Are we able to admit that we are the ancestors in faith of people who were so scared they just ran away and went mute? Does that feel so wimpy we don’t want to claim it?
I want to claim that. Because it’s human and it’s honest. And it’s real about how traumatized they were. There is no gloss, no sheen, no varnish to make it pretty. The followers were terrorized and traumatized. So they ran away.

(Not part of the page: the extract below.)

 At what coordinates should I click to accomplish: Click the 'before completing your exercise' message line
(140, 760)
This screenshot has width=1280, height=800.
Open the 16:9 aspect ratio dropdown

I want to claim that because that’s the state more people are in in this world than we care to admit or believe. Our culture likes to push away things that are untidy, unmentionable, maybe even embarrassing to talk about. We want everything to be big and prosperous. We only want to hear good news stories. We shame a lot of people into feeling that they cannot talk about their trauma because it will “upset someone else” or it will get into “personal or explicit details.” We silence and/or police conversations, shy away from things that feel hard or uncomfortable. But behind every one of those interactions or stories we don’t want to hear, or sometimes crying at is someone in the same head, body, soul and heart space that the early followers of Jesus were in. Thank God the writer of Mark’s Gospel had the guts to tell the truth about that awful moment! If the early followers of Jesus were in that situation, what right do we have as people in the Church to silence voices that make us scared or uncomfortable, or who name hard truths, or tell us what is really going on? Seriously, who are we?

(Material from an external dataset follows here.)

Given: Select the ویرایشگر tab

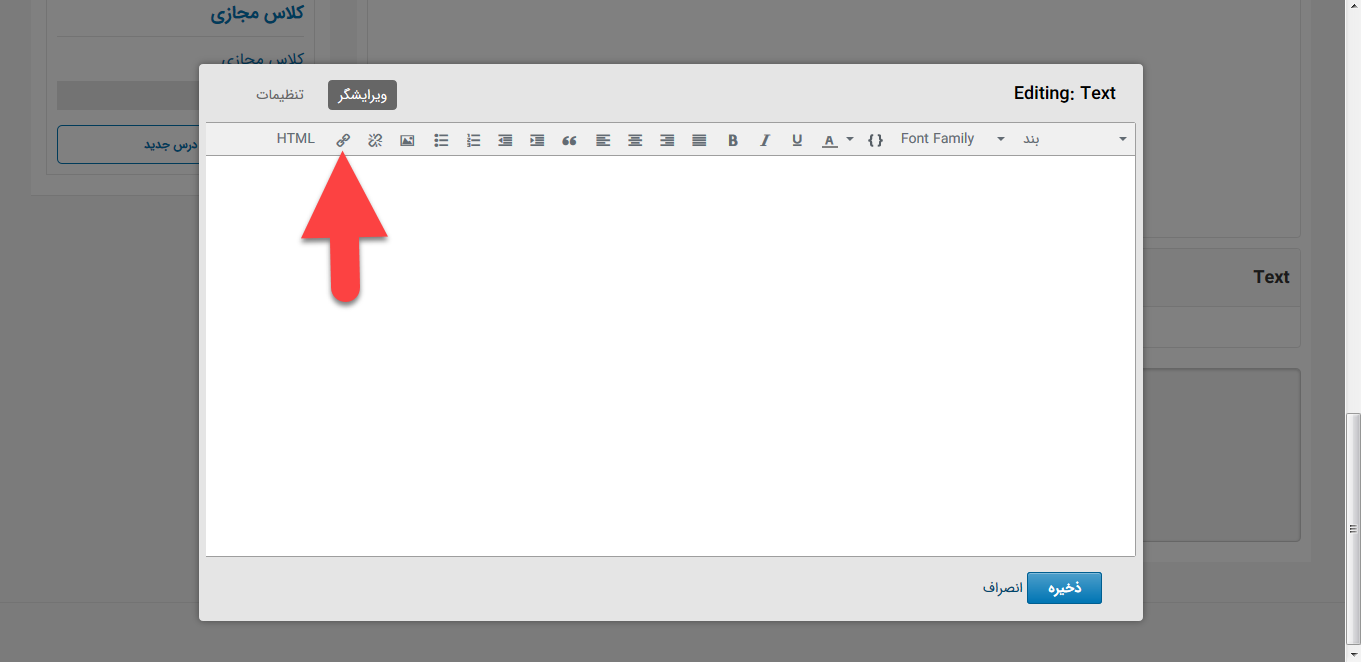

The Resurrection of Jesus is all about New Life and new directions of living. But before we get to the Good News there are the betrayals of Maundy Thursday and the indescribable trauma of Holy Friday. This does not mean that trauma and pain are the way to get to Jesus or to salvation. It means that God knows all of it, walks through pain and trauma with us, and somehow out of that makes a Way. It does not mean that God condones violence or trauma, no, God tells us of their preferred Way, throughout Holy Week, through the actions of Jesus as he encounters the Empire over and over again – the Way of nonviolence. These are not easy or simplistic platitudes, nor are they snap-your-fingers or magic-wand approaches to faith. Holy Week into Easter Sunday are hard and unvarnished truths. Theologian Kate Bowler writes about it in this way, “Have a beautiful, terrible day!”

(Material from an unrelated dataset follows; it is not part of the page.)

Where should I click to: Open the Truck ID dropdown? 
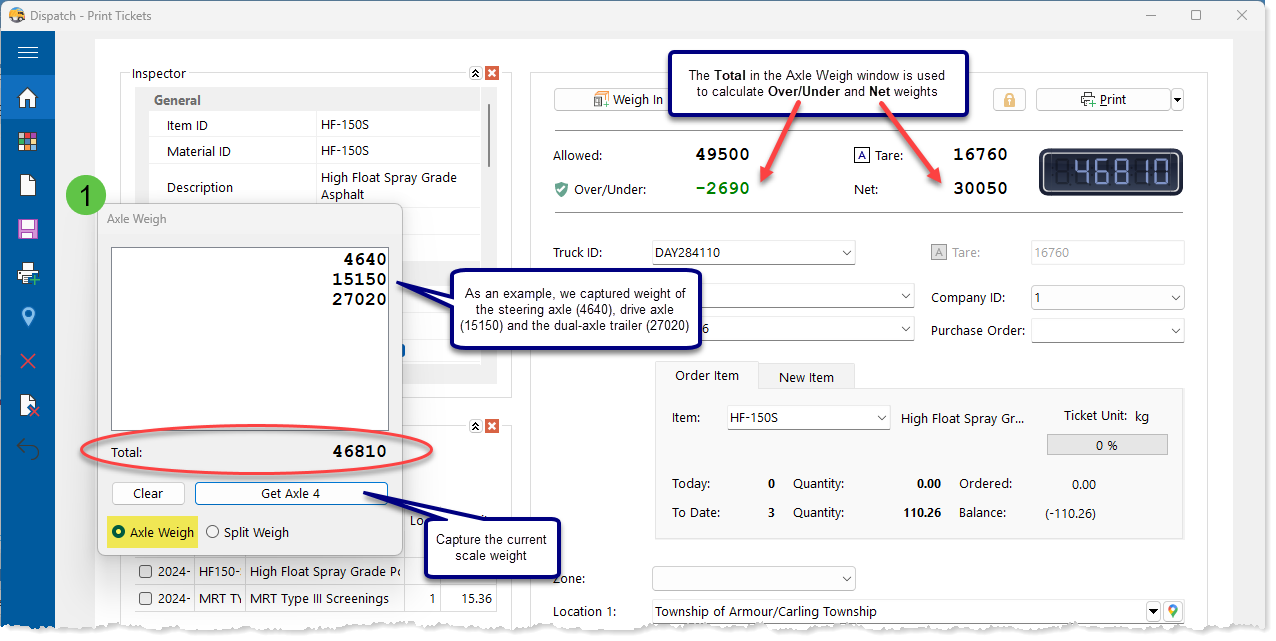[x=846, y=253]
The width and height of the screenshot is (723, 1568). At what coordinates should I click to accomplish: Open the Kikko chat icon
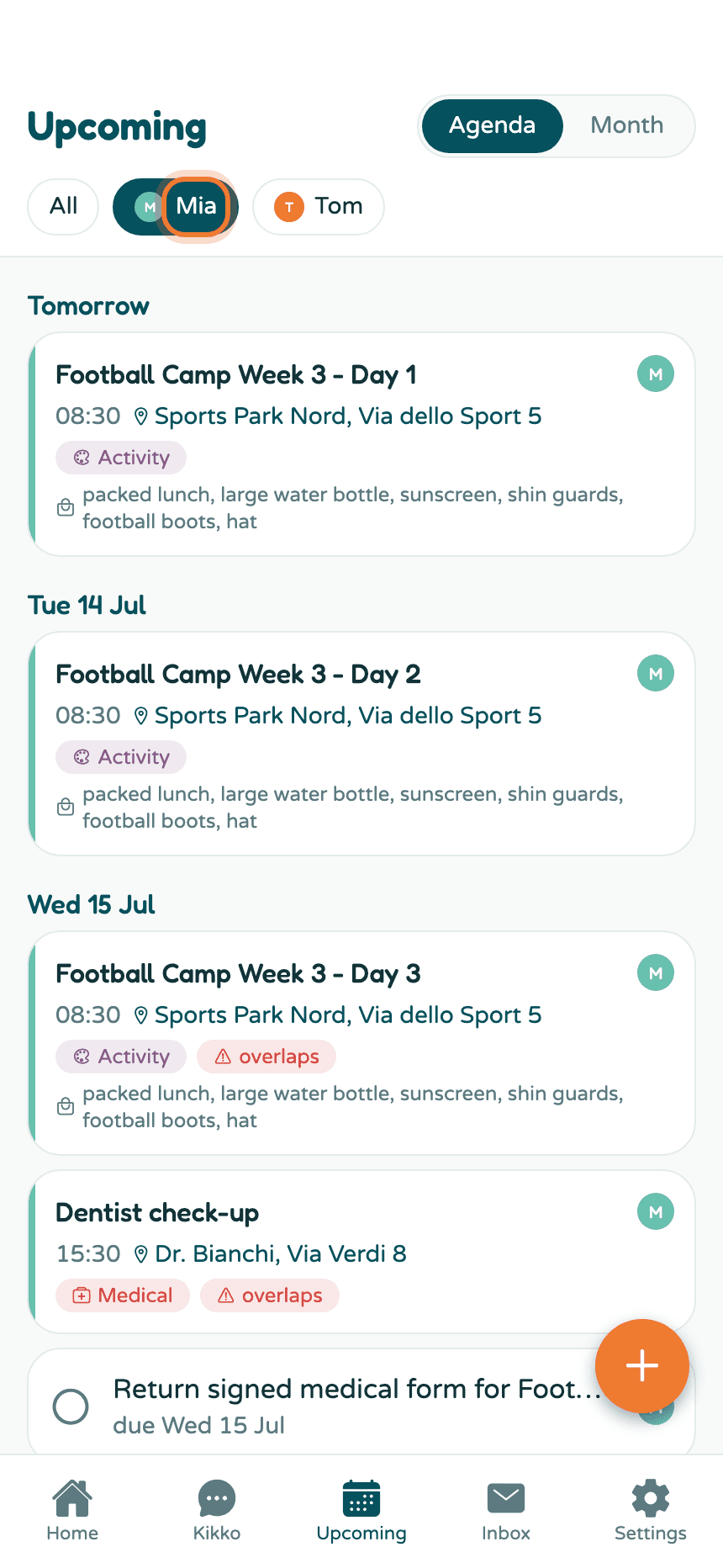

Mark’s Gospel on this Easter Sunday gives us the opportunity to stop any behavior in “Church” that separates us from others, and most especially from hearing about the Way of Jesus. We need to be the place where anything can be talked about, everything can be shared. If we create spiritual communities that are closed off, condone or participate in violence, are full of judgment, or teeming in shame we only create more harm, not more possibilities for new life. We never know where Good News or testimony will come from!
That’s the Good News I’m hearing this Easter Sunday in the text. The bravery of the writer of Mark’s Gospel to give us the full story: the story of terror, and running away, and amazement. The truth of the Resurrection on Easter morning creates freedom. The truth creates the container for healing. The truth creates the opportunity for Resurrection. Because it is filled with the realness, the messiness, the rawness of our human experiences. Everyone’s story is welcomed and made whole on Easter because we worship a God who understands every way we interact with every story of our life and of this world.
May your Easter Day be filled with love and welcome. And may our Eastertide Season that begins today be filled with acts of justice and peace rooted in the Way of Jesus.
Alleluia! Jesus Christ is Risen today! Alleluia!